Perangkat desa menyebutkan bahwa hingga saat ini gaji dan insentif belum dibayarkan oleh pihak pemerintah desa, meskipun kewajiban kerja telah mereka jalankan sesuai ketentuan. Mereka mempertanyakan alasan keterlambatan pembayaran yang dinilai tidak memiliki kejelasan.

Berita Lainnya

Salah seorang perangkat desa yang enggan disebutkan namanya mengungkapkan bahwa insentif anggota Linmas juga belum dibayarkan secara menyeluruh. Dari total 31 anggota Linmas, baru Komandan Regu (Danton) yang menerima pembayaran, sementara anggota lainnya belum menerima haknya.

Selain itu, disebutkan pula bahwa Lembaga Pemberdayaan Masyarakat Desa (LPMD) yang berjumlah sekitar 30 orang, mulai dari ketua hingga anggota, belum menerima insentif.

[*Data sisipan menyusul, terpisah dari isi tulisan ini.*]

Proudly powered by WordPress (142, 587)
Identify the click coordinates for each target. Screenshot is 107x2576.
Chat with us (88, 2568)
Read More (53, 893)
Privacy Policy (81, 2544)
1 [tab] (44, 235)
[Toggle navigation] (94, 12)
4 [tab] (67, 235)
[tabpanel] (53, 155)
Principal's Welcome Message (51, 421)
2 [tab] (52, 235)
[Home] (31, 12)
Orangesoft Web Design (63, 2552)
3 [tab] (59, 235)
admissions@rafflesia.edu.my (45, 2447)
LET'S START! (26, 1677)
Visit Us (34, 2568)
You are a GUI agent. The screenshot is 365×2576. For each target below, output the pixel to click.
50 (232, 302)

Kondisi serupa juga dialami oleh Kepala Dusun (Kadus), kader Posyandu, serta guru ngaji, sebagaimana disampaikan oleh sumber dari Linmas dan Kaur Perencanaan Desa Tanjung Wangi.

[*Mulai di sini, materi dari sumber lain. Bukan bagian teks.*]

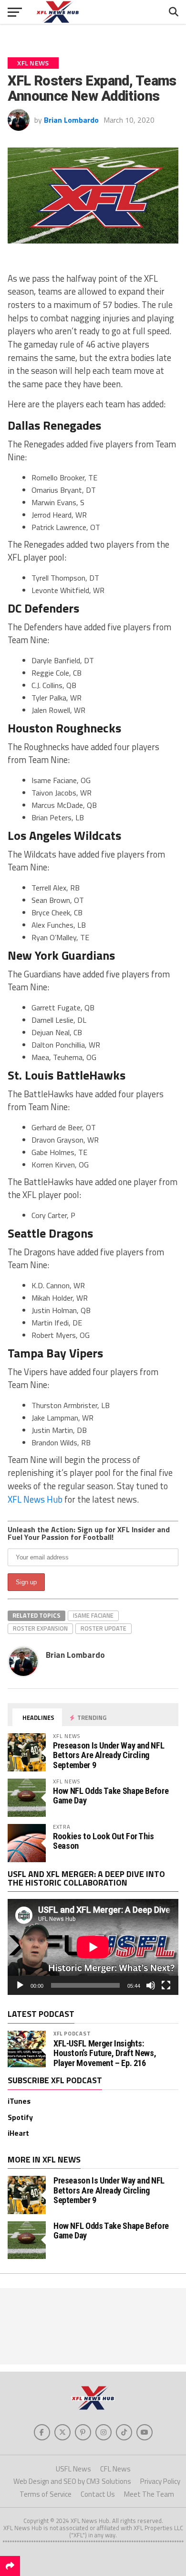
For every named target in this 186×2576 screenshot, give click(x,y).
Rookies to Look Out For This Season (103, 1841)
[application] (93, 1947)
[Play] (20, 1985)
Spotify (20, 2117)
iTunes (19, 2101)
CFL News (115, 2468)
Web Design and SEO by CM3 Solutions (72, 2481)
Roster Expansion (40, 1628)
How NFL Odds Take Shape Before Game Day (110, 1795)
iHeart (18, 2133)
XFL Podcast (72, 2033)
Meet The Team (149, 2494)
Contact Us (98, 2494)
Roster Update (103, 1628)
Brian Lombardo (71, 120)
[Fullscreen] (166, 1985)
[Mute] (150, 1985)
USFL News (73, 2468)
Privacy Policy (160, 2481)
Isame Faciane (93, 1615)
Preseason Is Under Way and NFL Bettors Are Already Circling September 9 (108, 1755)
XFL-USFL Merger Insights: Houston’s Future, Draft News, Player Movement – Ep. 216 (104, 2053)
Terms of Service (46, 2494)
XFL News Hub (35, 1499)
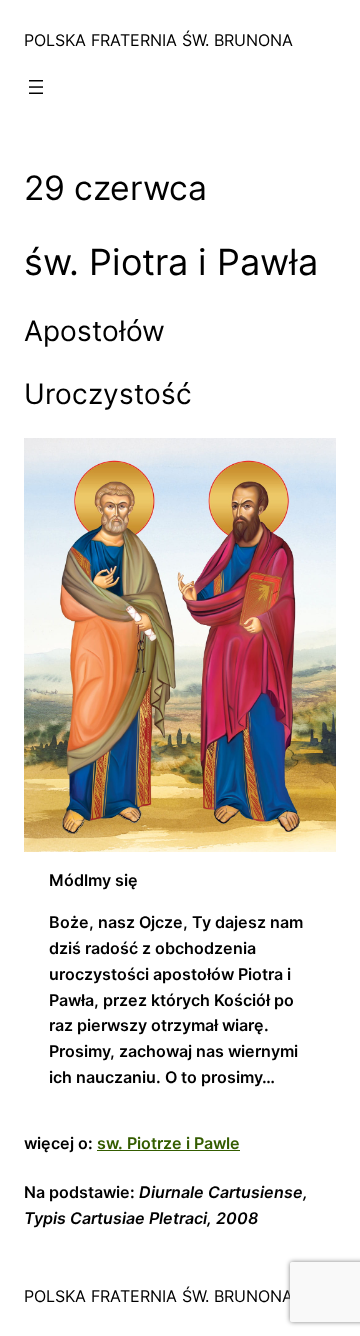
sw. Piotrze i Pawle (168, 1143)
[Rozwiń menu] (36, 87)
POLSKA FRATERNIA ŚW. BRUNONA (158, 40)
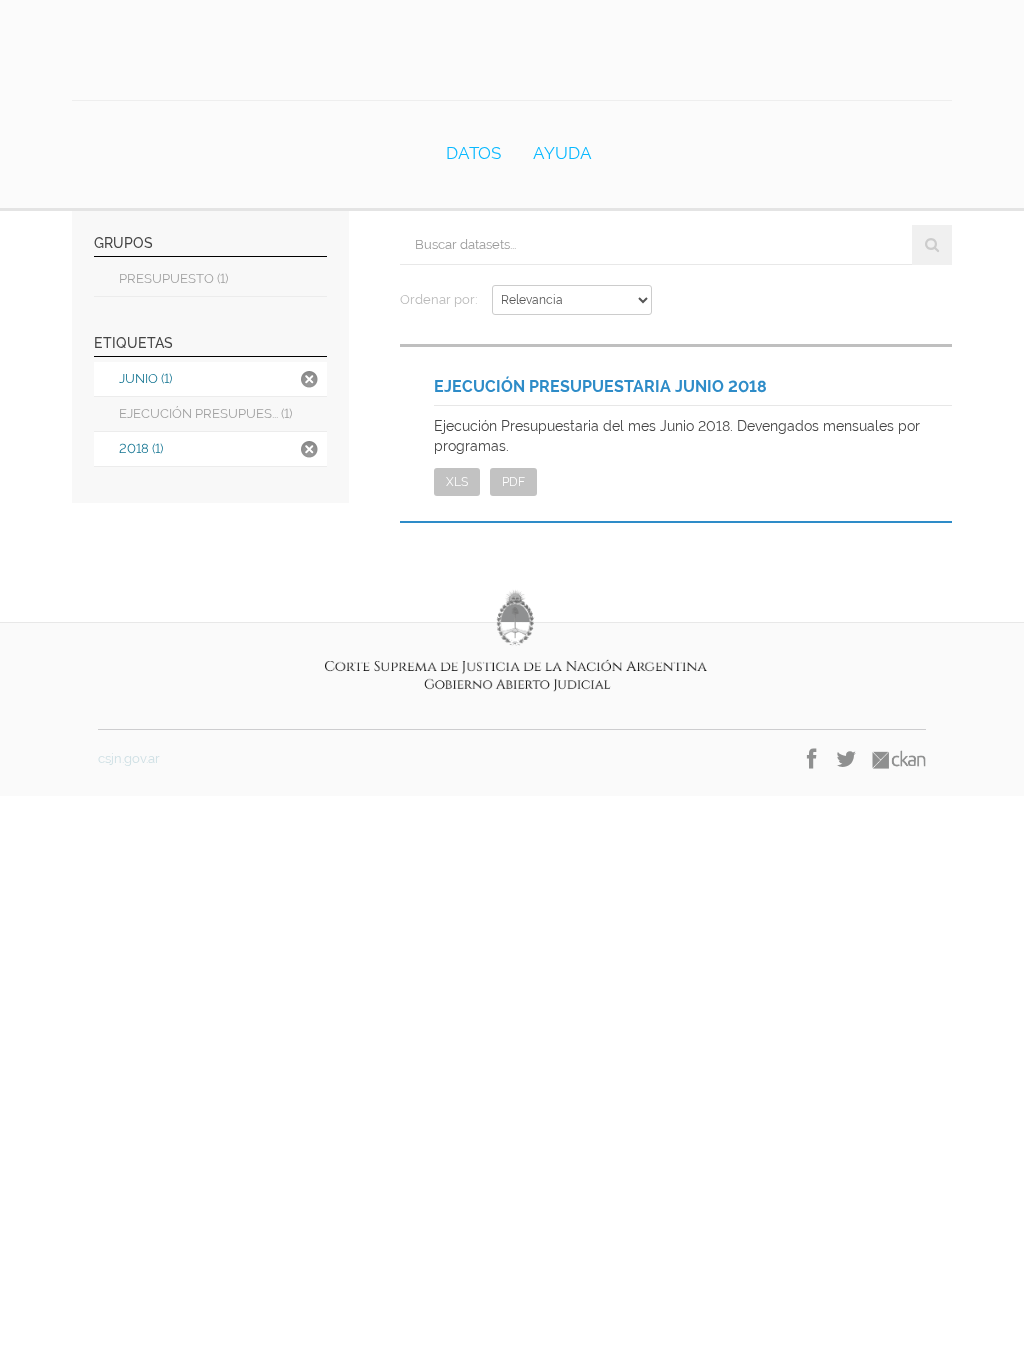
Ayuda (562, 153)
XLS (457, 482)
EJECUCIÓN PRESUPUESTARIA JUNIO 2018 (600, 386)
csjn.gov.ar (129, 758)
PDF (513, 482)
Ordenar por (437, 299)
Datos (473, 153)
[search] (932, 245)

Para perangkat desa berharap Bupati Lampung Timur dan Camat Waway Karya dapat segera turun tangan untuk melakukan klarifikasi dan memberikan teguran tegas serta proporsional kepada Kepala Desa Tanjung Wangi, selaku pihak yang bertanggung jawab dalam pengelolaan keuangan desa.

“Kami sudah bekerja sesuai aturan pemerintahan. Hak kami berupa gaji dan honor belum diberikan, dan sampai sekarang tidak ada kepastian kapan akan diselesaikan. Ini jelas sangat merugikan kami,” ungkap salah satu perangkat desa.

Mereka juga menilai bahwa penahanan gaji dan insentif tanpa kejelasan alasan berpotensi melanggar ketentuan peraturan perundang-undangan yang mengatur tentang pemerintahan desa. Bahkan, akibat kondisi tersebut, disebutkan ada perangkat desa yang mengundurkan diri karena tidak mampu bertahan menghadapi ketidakpastian pembayaran haknya.

Perangkat desa menyatakan akan mempertimbangkan melaporkan persoalan ini ke Inspektorat atau instansi berwenang, sesuai dengan Undang-Undang Nomor 6 Tahun 2014 tentang Desa, apabila tidak ada penyelesaian yang jelas. Mereka juga mengingatkan bahwa apabila ditemukan dugaan penyelewengan anggaran, maka dapat diproses sesuai ketentuan hukum yang berlaku.

Hingga berita ini diterbitkan, Kepala Desa Tanjung Wangi maupun pihak Kecamatan Waway Karya belum memberikan keterangan resmi terkait keluhan tersebut. Media ini membuka ruang klarifikasi dan hak jawab bagi pihak-pihak terkait sesuai prinsip pemberitaan yang berimbang.